Copy the rows below word for word, from the first row through the line containing "Click the Tx", both included.

----- SUPPLIED RECORDS

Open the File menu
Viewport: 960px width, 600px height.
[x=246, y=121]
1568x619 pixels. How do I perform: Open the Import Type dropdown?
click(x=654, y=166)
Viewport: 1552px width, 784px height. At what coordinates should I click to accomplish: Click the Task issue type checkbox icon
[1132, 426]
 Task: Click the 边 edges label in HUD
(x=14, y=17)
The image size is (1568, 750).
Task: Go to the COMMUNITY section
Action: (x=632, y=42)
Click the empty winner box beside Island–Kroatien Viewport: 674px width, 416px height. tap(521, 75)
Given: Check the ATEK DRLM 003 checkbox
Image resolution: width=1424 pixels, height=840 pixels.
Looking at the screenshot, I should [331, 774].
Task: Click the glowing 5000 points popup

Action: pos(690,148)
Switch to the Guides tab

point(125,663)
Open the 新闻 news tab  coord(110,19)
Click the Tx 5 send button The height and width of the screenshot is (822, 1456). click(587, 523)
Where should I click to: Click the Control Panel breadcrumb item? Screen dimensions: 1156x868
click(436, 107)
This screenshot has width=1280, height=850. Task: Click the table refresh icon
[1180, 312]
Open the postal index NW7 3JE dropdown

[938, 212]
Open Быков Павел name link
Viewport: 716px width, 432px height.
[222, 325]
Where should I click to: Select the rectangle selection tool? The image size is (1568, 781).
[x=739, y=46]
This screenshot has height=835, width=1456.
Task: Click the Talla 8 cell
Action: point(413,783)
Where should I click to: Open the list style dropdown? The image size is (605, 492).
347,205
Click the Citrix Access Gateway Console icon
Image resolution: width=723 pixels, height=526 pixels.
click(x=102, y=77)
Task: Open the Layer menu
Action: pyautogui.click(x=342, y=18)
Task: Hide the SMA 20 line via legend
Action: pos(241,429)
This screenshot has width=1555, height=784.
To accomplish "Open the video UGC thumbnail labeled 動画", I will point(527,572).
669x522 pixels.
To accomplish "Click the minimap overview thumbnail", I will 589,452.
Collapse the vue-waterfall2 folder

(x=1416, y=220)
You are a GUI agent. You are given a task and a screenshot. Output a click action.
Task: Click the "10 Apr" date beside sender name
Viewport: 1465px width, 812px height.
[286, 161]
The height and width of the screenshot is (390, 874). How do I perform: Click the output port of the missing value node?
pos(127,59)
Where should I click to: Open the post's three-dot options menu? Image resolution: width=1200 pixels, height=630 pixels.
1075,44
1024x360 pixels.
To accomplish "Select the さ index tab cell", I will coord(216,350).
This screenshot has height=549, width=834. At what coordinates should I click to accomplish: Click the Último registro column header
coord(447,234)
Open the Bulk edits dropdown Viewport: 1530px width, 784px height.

----------

== REPLY TO THE EXERCISE ==
Open the File menu
Viewport: 960px width, 600px height.
[x=246, y=121]
1568x619 pixels. How do I perform: Open the Import Type dropdown?
click(x=654, y=166)
Viewport: 1552px width, 784px height. At what coordinates should I click to accomplish: Click the Task issue type checkbox icon
[1132, 426]
 Task: Click the 边 edges label in HUD
(x=14, y=17)
The image size is (1568, 750).
Task: Go to the COMMUNITY section
Action: (x=632, y=42)
Click the empty winner box beside Island–Kroatien Viewport: 674px width, 416px height. tap(521, 75)
Given: Check the ATEK DRLM 003 checkbox
Image resolution: width=1424 pixels, height=840 pixels.
Looking at the screenshot, I should [331, 774].
Task: Click the glowing 5000 points popup

Action: pos(690,148)
Switch to the Guides tab

point(125,663)
Open the 新闻 news tab  coord(110,19)
Click the Tx 5 send button The height and width of the screenshot is (822, 1456). click(587, 523)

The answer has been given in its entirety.